Regardless of the inconsistencies observed with the BioTeZ assay, both commercial assays tended to have over-recovery compared with the Genentech assay, which may arise from the use of assay methods and conditions that promote disruption of omalizumab-IgE complexes. The stability of the IgE/omalizumab complex can be affected by multiple factors, including the assay format, assay reagents, sample dilution, and incubation times. The Viracor-IBT free IgE method uses the Phadia technology, combination of the high binding capacity of the ImmunoCap® cellulose sponge and the high binding affinity of the capture reagents (IgE receptor) compared with omalizumab can promote disruption of the omalizumab-IgE complex. The unusually long sample incubation times and high sample dilution can be responsible for over recovery of free IgE in the BioTeZ method.
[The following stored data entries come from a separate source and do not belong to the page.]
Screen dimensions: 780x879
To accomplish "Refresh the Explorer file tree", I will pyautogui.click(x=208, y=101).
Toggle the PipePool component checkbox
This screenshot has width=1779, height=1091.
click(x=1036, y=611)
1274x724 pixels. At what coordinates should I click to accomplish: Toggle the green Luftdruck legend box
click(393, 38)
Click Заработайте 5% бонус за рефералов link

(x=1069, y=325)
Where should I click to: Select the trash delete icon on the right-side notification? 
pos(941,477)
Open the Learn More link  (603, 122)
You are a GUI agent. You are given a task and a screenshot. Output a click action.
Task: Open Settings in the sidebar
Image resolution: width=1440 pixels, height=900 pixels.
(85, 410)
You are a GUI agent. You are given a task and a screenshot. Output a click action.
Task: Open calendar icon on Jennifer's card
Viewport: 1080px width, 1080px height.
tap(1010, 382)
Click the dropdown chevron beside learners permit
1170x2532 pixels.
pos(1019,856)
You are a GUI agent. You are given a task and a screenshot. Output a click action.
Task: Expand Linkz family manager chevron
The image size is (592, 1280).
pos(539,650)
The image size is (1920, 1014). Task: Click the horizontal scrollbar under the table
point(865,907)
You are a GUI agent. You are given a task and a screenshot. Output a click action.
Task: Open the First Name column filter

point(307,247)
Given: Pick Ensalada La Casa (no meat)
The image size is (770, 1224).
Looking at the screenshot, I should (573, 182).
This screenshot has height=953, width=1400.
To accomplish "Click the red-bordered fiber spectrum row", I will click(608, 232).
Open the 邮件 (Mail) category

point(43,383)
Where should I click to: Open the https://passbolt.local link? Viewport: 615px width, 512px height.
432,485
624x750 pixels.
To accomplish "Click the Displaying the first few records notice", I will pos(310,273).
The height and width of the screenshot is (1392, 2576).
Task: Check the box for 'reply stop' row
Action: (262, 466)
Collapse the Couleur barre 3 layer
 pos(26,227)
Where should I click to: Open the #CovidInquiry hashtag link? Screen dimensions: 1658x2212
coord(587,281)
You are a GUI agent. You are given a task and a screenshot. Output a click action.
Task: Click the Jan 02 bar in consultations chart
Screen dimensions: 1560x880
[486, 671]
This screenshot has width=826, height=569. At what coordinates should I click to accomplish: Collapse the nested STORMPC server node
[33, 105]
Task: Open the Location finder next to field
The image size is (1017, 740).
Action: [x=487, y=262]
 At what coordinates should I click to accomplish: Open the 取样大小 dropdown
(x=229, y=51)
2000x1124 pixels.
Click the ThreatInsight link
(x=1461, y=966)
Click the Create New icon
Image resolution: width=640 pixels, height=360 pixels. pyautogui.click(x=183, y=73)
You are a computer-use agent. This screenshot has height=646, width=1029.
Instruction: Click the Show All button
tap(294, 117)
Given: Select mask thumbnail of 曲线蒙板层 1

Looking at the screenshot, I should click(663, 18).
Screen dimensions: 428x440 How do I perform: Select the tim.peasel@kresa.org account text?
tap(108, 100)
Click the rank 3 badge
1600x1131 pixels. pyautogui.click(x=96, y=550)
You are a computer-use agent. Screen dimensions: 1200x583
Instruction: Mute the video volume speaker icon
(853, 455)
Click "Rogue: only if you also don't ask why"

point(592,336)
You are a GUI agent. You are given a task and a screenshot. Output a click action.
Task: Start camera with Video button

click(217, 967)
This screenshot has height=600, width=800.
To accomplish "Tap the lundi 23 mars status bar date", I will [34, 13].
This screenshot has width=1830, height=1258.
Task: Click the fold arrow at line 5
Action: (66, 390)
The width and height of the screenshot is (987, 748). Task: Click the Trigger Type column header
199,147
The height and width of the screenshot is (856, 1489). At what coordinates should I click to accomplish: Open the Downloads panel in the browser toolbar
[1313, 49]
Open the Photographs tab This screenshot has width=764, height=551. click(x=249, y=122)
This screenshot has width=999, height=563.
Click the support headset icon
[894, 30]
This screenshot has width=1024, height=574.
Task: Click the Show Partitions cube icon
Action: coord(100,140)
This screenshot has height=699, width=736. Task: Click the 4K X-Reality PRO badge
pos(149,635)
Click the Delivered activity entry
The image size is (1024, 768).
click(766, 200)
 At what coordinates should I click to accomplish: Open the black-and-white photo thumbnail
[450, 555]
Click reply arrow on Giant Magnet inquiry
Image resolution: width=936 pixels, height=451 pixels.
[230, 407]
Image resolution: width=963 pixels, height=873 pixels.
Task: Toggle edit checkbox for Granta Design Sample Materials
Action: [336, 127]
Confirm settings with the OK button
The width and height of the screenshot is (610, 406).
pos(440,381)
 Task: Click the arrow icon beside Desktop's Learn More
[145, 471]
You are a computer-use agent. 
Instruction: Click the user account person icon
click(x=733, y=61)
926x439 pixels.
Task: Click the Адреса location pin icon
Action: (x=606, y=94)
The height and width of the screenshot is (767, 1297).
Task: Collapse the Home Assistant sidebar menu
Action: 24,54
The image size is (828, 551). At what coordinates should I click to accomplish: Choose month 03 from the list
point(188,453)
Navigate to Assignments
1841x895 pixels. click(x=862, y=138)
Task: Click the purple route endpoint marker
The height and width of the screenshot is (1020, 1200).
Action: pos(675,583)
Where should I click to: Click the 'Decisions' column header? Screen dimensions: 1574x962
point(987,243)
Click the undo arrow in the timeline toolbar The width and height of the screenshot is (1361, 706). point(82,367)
These results demonstrate that the commercial assays evaluated are not reliable for monitoring free IgE and, if used during omalizumab treatment, may overestimate free IgE levels. Overestimation of free IgE levels could lead physicians to unnecessarily increase the omalizumab dose to achieve further reductions in free IgE, or prematurely discontinue treatment on the mistaken assumption that the treatment is not effectively reducing free IgE.
We do not intend to claim that the Genentech free IgE assay is superior to that of the commercial assays evaluated in this study. Rather, we wish to re-emphasize that the Genentech free IgE assay is the clinically relevant assay because it was used to generate the FDA-approved dosing table for omalizumab. The omalizumab product label clearly states that on-treatment re-testing of serum total IgE levels cannot be used to guide dosing, and re-initiation of treatment after a period of treatment of less than 1 year should be based on the original pre-treatment serum levels of IgE. Furthermore, the product label does not state that free IgE levels should be monitored during therapy.1
Multiple factors can impact the efficacy of omalizumab in non-responders and these should be considered in addition to absolute free IgE levels3. As specified by the prescribing information, the most effective method for evaluating continued need for omalizumab is still periodic assessment of the patient’s disease severity and level of asthma control.1
- Genentech, Novartis US. XOLAIR FDA Prescribing Information. Available at: http://www.gene.com/gene/products/information/pdf/xolair-prescribing.pdf [Last accessed November 25, 2013].
- Hochhaus G, Brookman L, Fox H, et al. Pharmacodynamics of omalizumab: implications for optimised dosing strategies and clinical efficacy in the treatment of allergic asthma. Curr Med Res Opin 2003;19: 491–8
- Heaney LG, Robinson DS. Severe asthma treatment: need for characterising patients. Lancet 2005;365: 974–6.